MAIS MÉDICOS, DE PROGRAMA POLITICO PARA SUCESSO EM SAÚDE.

Essa matéria poderia caber na secção BOM, do Bom e Ruim. Afinal descobriu-se que o outrora combatido programa “Mais Médicos” implantado no apagar das luzes do Governo da ex-presidente Dilma Roussef. Embora fosse um programa de sustentação de um governo em declínio, e disfarçado de programa social, acabou dando resultado.

Tanto que o Governo Temer melhorou e ampliou o programa. Segundo Roberto Kalil, diretor da divisão de cardiologia do consagrado Hospital Sírio-Libanês e do Instituto do Coração de São Paulo. “Na pratica, graças ao programa, brasileiros que nunca tiveram um profissional da saúde que olhasse por eles em localidades remotas, agora recebem atendimento médico.”

Do seu inicio o programa mudou bastante, em 2014 os brasileiros representavam 16% dos 14.000 mil médicos. Hoje são quase 40% dos atuais 18.000 mil médicos. Além disso, a maioria das vagas para brasileiros é oferecida preferencialmente nas capitais ou cidades com mais de 250.000 mil habitantes.

Coisa que honestamente não entendo, imagino que médicos brasileiros falando português, seriam melhor aproveitados nos rincões mais distantes, onde o entendimento entre médico e paciente seriam mais fáceis. Fico imaginando um medico cubano falando portunhol, com um paciente em Catolé do Norte?? Imagino a dificuldade entre os dois, mas o fato é que apesar da proteção aos médicos brasileiros, o programa vai em frente e dando ótimos resultados.

Segundo pesquisa coordenada pela Universidade do Rio Grande do Sul em 2015, constatou que em um ano, houve um aumento de cerca de 30% no número de consultas nos municípios que aderiram ao programa. Nas cidades onde não havia o programa Mais Médico, o crescimento foi de 15%. Mas o fundamental do programa, em minha opinião, é que o volume de internações em hospitais caiu no mesmo período 4%, aliviando com isso o sofrido sistema hospitalar do SUS.

Ao que tudo indica a medicina preventiva deveria, se bem praticada, reduzir a necessidade de internações em hospitais. Em números absolutos, 110.000 mil brasileiros deixaram de ser hospitalizado, o que é uma grande noticia. A título de exemplo tem uma pequena historia de duas medicas cubanas, Egly Exopiosito Segui de 42 anos e Yunia Rodrigues Diaz, de 34 anos.
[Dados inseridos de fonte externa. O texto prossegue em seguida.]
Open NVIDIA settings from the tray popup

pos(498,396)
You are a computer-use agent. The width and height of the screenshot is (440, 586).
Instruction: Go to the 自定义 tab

Ambas tiveram 60 dias de aulas de português.

As aulas contemplavam geografia, português e simulação de consultas, ambas tiveram conhecimento para onde iam apenas três dias antes da partida. Destino, Xique-Xique cidade no sertão baiano com 48.000 mil habitantes, a 600 quilômetros de Salvador, e com índice de IDH (Índice de Desenvolvimento Humano) dos mais baixos do Brasil.

Segundo elas, no inicio foi difícil pelo fato de terem sido hostilizadas, muito mais pelas noticias divulgadas na imprensa do que pelo seu trabalho. Hoje, as duas dividem um apartamento de sala, cozinha e dois quartos, entulhados de eletrodomésticos que levarão de presente ou para utilização das suas próprias famílias em Cuba.

Bonita historia que seria perfeita se não tivesse havido tratamento politico para o programa. Mas o que interessa é que o programa Mais Médicos hoje é um sucesso. Estamos felizes, elas estão felizes e até o governo cubano esta feliz com o faturamento. A parte do leão fica para o governo cubano, os médicos de outros países, recebem R$ 11.500,00, os cubanos recebem R$ 2.976,00 a diferença fica para o governo.